+++ RECORDS FOR PROCESSING
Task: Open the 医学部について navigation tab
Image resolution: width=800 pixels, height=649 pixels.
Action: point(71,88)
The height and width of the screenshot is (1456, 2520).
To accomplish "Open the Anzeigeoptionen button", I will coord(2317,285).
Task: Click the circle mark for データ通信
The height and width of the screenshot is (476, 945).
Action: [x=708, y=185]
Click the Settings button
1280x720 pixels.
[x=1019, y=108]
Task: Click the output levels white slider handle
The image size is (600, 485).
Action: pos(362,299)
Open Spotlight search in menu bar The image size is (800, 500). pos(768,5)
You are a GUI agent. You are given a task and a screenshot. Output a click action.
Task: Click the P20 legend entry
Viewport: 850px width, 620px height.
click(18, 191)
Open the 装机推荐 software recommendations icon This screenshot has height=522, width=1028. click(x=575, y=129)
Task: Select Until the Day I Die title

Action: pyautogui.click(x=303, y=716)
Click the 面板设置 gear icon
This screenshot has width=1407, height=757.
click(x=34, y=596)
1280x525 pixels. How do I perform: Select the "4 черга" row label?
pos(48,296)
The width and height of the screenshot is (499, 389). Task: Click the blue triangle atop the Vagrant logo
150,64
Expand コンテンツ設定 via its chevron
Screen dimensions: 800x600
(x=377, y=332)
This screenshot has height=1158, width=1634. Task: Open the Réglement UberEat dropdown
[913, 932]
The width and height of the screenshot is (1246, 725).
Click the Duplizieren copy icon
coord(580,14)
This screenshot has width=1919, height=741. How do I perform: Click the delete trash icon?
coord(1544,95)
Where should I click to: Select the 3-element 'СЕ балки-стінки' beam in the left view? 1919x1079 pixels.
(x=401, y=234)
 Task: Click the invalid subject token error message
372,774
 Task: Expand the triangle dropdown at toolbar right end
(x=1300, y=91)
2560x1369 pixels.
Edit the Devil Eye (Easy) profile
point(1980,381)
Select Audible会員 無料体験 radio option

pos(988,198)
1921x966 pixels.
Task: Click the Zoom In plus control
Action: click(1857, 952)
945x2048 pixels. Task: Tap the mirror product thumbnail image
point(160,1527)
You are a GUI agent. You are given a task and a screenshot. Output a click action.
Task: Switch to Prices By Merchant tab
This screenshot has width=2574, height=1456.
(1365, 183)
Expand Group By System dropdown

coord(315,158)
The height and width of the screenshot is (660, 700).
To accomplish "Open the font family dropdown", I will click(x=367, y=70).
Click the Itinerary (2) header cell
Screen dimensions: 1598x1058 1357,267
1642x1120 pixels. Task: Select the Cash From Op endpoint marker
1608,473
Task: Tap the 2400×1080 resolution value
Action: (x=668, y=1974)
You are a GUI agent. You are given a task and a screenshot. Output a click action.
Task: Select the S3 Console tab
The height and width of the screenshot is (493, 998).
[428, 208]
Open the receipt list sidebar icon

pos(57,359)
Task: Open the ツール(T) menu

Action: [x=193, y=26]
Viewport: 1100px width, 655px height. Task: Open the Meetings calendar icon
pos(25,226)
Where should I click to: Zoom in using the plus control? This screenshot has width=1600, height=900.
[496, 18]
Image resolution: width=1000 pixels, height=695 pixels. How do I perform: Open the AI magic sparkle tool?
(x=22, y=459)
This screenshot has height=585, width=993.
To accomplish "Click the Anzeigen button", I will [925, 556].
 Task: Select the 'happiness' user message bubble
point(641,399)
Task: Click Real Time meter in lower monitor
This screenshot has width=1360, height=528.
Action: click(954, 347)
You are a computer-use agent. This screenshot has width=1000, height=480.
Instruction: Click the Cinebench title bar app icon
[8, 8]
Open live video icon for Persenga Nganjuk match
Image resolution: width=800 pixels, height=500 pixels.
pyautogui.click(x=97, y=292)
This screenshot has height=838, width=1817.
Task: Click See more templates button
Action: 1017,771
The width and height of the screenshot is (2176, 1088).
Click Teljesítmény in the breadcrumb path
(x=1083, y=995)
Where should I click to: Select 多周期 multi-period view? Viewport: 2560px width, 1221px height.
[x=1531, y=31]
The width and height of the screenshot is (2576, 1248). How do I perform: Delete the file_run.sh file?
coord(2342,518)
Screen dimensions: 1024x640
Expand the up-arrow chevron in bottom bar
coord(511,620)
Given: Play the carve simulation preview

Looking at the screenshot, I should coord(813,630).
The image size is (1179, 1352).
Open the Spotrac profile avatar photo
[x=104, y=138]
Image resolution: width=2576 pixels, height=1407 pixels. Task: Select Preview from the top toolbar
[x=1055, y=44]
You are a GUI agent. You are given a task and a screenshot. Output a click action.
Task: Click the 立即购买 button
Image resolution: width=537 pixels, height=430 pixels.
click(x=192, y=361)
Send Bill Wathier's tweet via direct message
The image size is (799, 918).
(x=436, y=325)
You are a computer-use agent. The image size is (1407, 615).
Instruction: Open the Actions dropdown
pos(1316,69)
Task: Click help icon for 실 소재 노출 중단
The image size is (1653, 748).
++++++
Please rewrite all the records above, replacing "The image size is" with "The screenshot size is" and leaving everything else unchanged.

Task: Open the 医学部について navigation tab
Image resolution: width=800 pixels, height=649 pixels.
Action: point(71,88)
The height and width of the screenshot is (1456, 2520).
To accomplish "Open the Anzeigeoptionen button", I will coord(2317,285).
Task: Click the circle mark for データ通信
The height and width of the screenshot is (476, 945).
Action: [x=708, y=185]
Click the Settings button
1280x720 pixels.
[x=1019, y=108]
Task: Click the output levels white slider handle
The screenshot size is (600, 485).
Action: pos(362,299)
Open Spotlight search in menu bar The screenshot size is (800, 500). pos(768,5)
You are a GUI agent. You are given a task and a screenshot. Output a click action.
Task: Click the P20 legend entry
Viewport: 850px width, 620px height.
click(18, 191)
Open the 装机推荐 software recommendations icon This screenshot has height=522, width=1028. click(x=575, y=129)
Task: Select Until the Day I Die title

Action: pyautogui.click(x=303, y=716)
Click the 面板设置 gear icon
This screenshot has width=1407, height=757.
click(x=34, y=596)
1280x525 pixels. How do I perform: Select the "4 черга" row label?
pos(48,296)
The width and height of the screenshot is (499, 389). Task: Click the blue triangle atop the Vagrant logo
150,64
Expand コンテンツ設定 via its chevron
Screen dimensions: 800x600
(x=377, y=332)
This screenshot has height=1158, width=1634. Task: Open the Réglement UberEat dropdown
[913, 932]
The width and height of the screenshot is (1246, 725).
Click the Duplizieren copy icon
coord(580,14)
This screenshot has width=1919, height=741. How do I perform: Click the delete trash icon?
coord(1544,95)
Where should I click to: Select the 3-element 'СЕ балки-стінки' beam in the left view? 1919x1079 pixels.
(x=401, y=234)
 Task: Click the invalid subject token error message
372,774
 Task: Expand the triangle dropdown at toolbar right end
(x=1300, y=91)
2560x1369 pixels.
Edit the Devil Eye (Easy) profile
point(1980,381)
Select Audible会員 無料体験 radio option

pos(988,198)
1921x966 pixels.
Task: Click the Zoom In plus control
Action: click(1857, 952)
945x2048 pixels. Task: Tap the mirror product thumbnail image
point(160,1527)
You are a GUI agent. You are given a task and a screenshot. Output a click action.
Task: Switch to Prices By Merchant tab
This screenshot has width=2574, height=1456.
(1365, 183)
Expand Group By System dropdown

coord(315,158)
The height and width of the screenshot is (660, 700).
To accomplish "Open the font family dropdown", I will click(x=367, y=70).
Click the Itinerary (2) header cell
Screen dimensions: 1598x1058 1357,267
1642x1120 pixels. Task: Select the Cash From Op endpoint marker
1608,473
Task: Tap the 2400×1080 resolution value
Action: (x=668, y=1974)
You are a GUI agent. You are given a task and a screenshot. Output a click action.
Task: Select the S3 Console tab
The height and width of the screenshot is (493, 998).
[428, 208]
Open the receipt list sidebar icon

pos(57,359)
Task: Open the ツール(T) menu

Action: [x=193, y=26]
Viewport: 1100px width, 655px height. Task: Open the Meetings calendar icon
pos(25,226)
Where should I click to: Zoom in using the plus control? This screenshot has width=1600, height=900.
[496, 18]
Image resolution: width=1000 pixels, height=695 pixels. How do I perform: Open the AI magic sparkle tool?
(x=22, y=459)
This screenshot has height=585, width=993.
To accomplish "Click the Anzeigen button", I will [925, 556].
 Task: Select the 'happiness' user message bubble
point(641,399)
Task: Click Real Time meter in lower monitor
This screenshot has width=1360, height=528.
Action: click(954, 347)
You are a computer-use agent. This screenshot has width=1000, height=480.
Instruction: Click the Cinebench title bar app icon
[8, 8]
Open live video icon for Persenga Nganjuk match
Image resolution: width=800 pixels, height=500 pixels.
pyautogui.click(x=97, y=292)
This screenshot has height=838, width=1817.
Task: Click See more templates button
Action: 1017,771
The width and height of the screenshot is (2176, 1088).
Click Teljesítmény in the breadcrumb path
(x=1083, y=995)
Where should I click to: Select 多周期 multi-period view? Viewport: 2560px width, 1221px height.
[x=1531, y=31]
The width and height of the screenshot is (2576, 1248). How do I perform: Delete the file_run.sh file?
coord(2342,518)
Screen dimensions: 1024x640
Expand the up-arrow chevron in bottom bar
coord(511,620)
Given: Play the carve simulation preview

Looking at the screenshot, I should coord(813,630).
The screenshot size is (1179, 1352).
Open the Spotrac profile avatar photo
[x=104, y=138]
Image resolution: width=2576 pixels, height=1407 pixels. Task: Select Preview from the top toolbar
[x=1055, y=44]
You are a GUI agent. You are given a task and a screenshot. Output a click action.
Task: Click the 立即购买 button
Image resolution: width=537 pixels, height=430 pixels.
click(x=192, y=361)
Send Bill Wathier's tweet via direct message
The screenshot size is (799, 918).
(x=436, y=325)
You are a computer-use agent. The screenshot size is (1407, 615).
Instruction: Open the Actions dropdown
pos(1316,69)
Task: Click help icon for 실 소재 노출 중단
The screenshot size is (1653, 748).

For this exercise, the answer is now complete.